5. Go to `http://localhost:7201` in your browser, this should resolve to GraphDB user interface


6. Navigate through the user interface and create two repositories, one named `nordic44` another named `tnt`

7. In `nordic44` repository load knowledge graph provided as file `Knowledge-Graph-Nordic44.xml` located in `./data`, set `baseIRI` to `http://purl.org/nordic44#`. The `baseIRI` is needed since Nordic44 instances do not contain it, and all instance references are "relative", in other words they are missing `namespace`

8. Select `nordic44` and navigate to Class Hierarchy and check if you see CIM classes such as Terminal in this repository. Alternatively go to http://localhost:7201/hierarchy

If you are unable to create repositories, or have hard time loading knowledge graph checkout the following screen recording (no sound):

https://drive.google.com/file/d/1SnS6XvVmuOKOuIaZcsTyt8My8T56OYfS/view?usp=sharing

Let's continue and connect to the repositories we made by instantiating and configuring two `NeatGraphStore` objects. 
These two instances we will call `source_graph` (linked to `nordic44` repository containing source knowledge graph) and `target_graph` (which we will store transformed knowledge to which we will refer as `tnt`).

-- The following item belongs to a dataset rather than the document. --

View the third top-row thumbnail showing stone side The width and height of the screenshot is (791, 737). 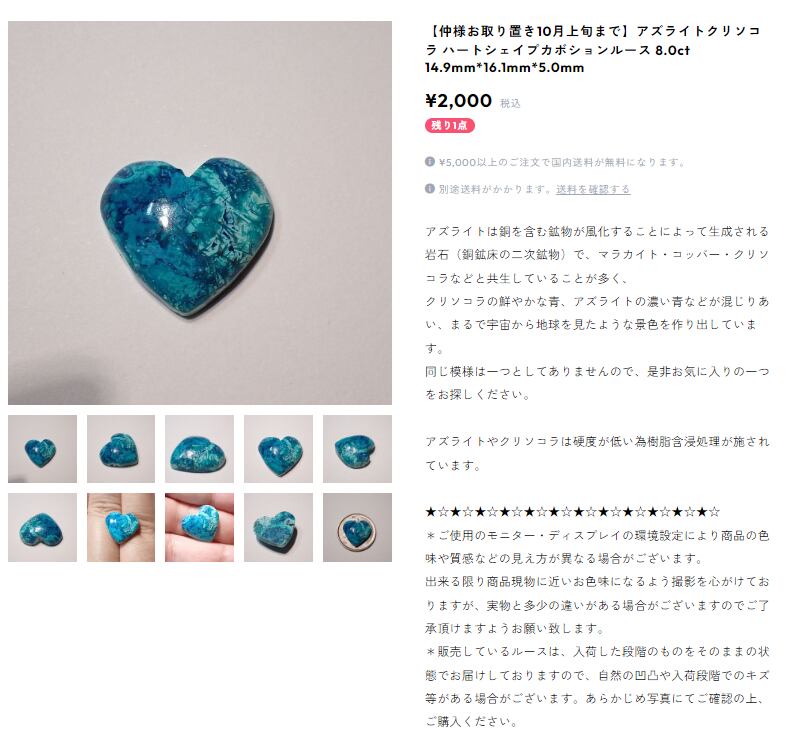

Here we are instantiating object and binding prefixes which can be found in PREFIXES sheet in the transformation rules Excel file. 
> Checkout other docs to understand why are we using prefixes instead of full namespaces.

In [5]:
source_graph = loader.NeatGraphStore(prefixes=transformation_rules.prefixes)
source_graph.init_graph(
    rdf_store_type = RdfStoreType.GRAPHDB,
    rdf_store_query_url = "http://localhost:7201/repositories/nordic44",
    rdf_store_update_url = "http://localhost:7201/repositories/nordic44/statements",
    graph_name = "nordic44",
)


target_graph = loader.NeatGraphStore(prefixes=transformation_rules.prefixes)
target_graph.init_graph(
    rdf_store_type = RdfStoreType.GRAPHDB,
    rdf_store_query_url = "http://localhost:7201/repositories/tnt-solution",
    rdf_store_update_url = "http://localhost:7201/repositories/tnt-solution/statements",
    graph_name = "tnt-solution",
)
target_graph.graph_db_rest_url = "http://localhost:7201"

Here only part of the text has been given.